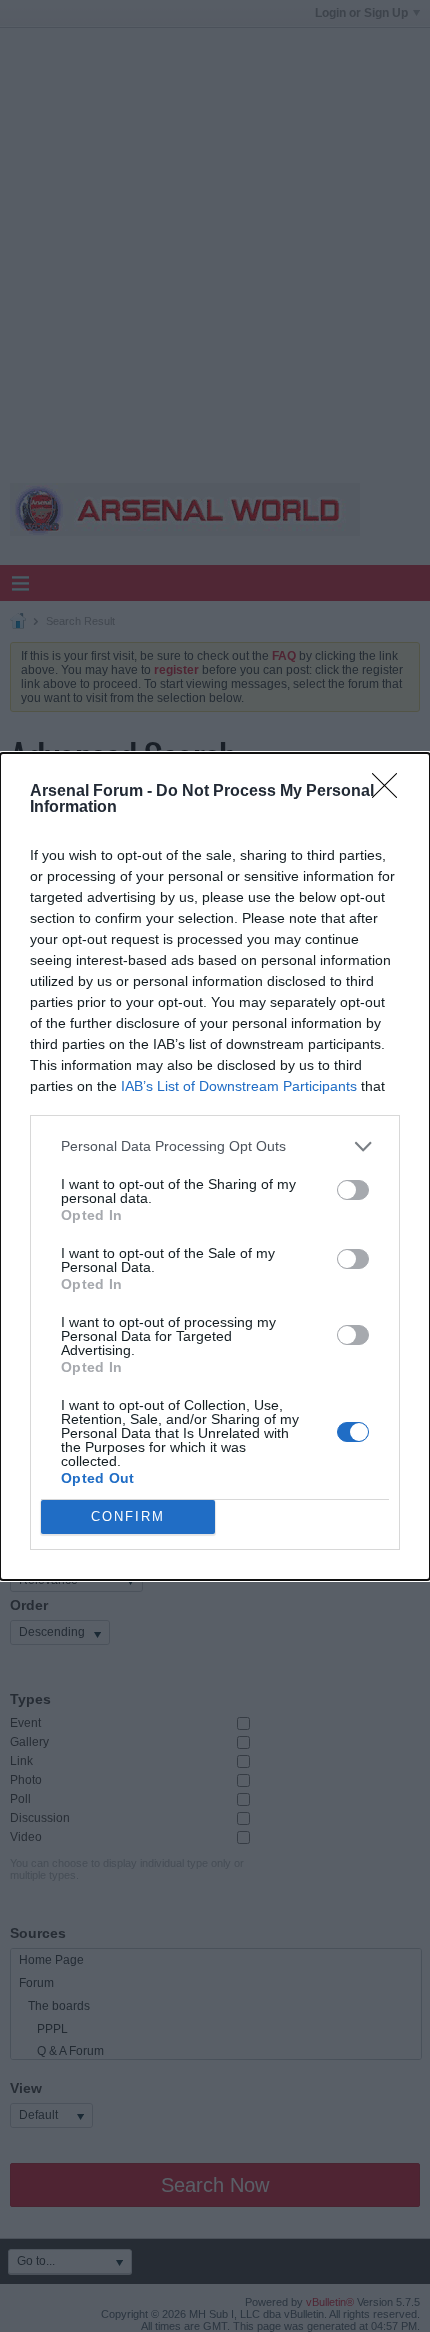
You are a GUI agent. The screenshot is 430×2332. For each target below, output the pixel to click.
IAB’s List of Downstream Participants (239, 1086)
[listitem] (215, 1146)
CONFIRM (128, 1516)
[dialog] (215, 1166)
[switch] (353, 1190)
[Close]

------------------------------------------------

Set down all of the entries precisely and keep the pictures out of the copy.

** Result **
You are a GUI agent. The screenshot is 430×2332. For each target below, output the pixel to click.
IAB’s List of Downstream Participants (239, 1086)
[listitem] (215, 1146)
CONFIRM (128, 1516)
[dialog] (215, 1166)
[switch] (353, 1190)
[Close]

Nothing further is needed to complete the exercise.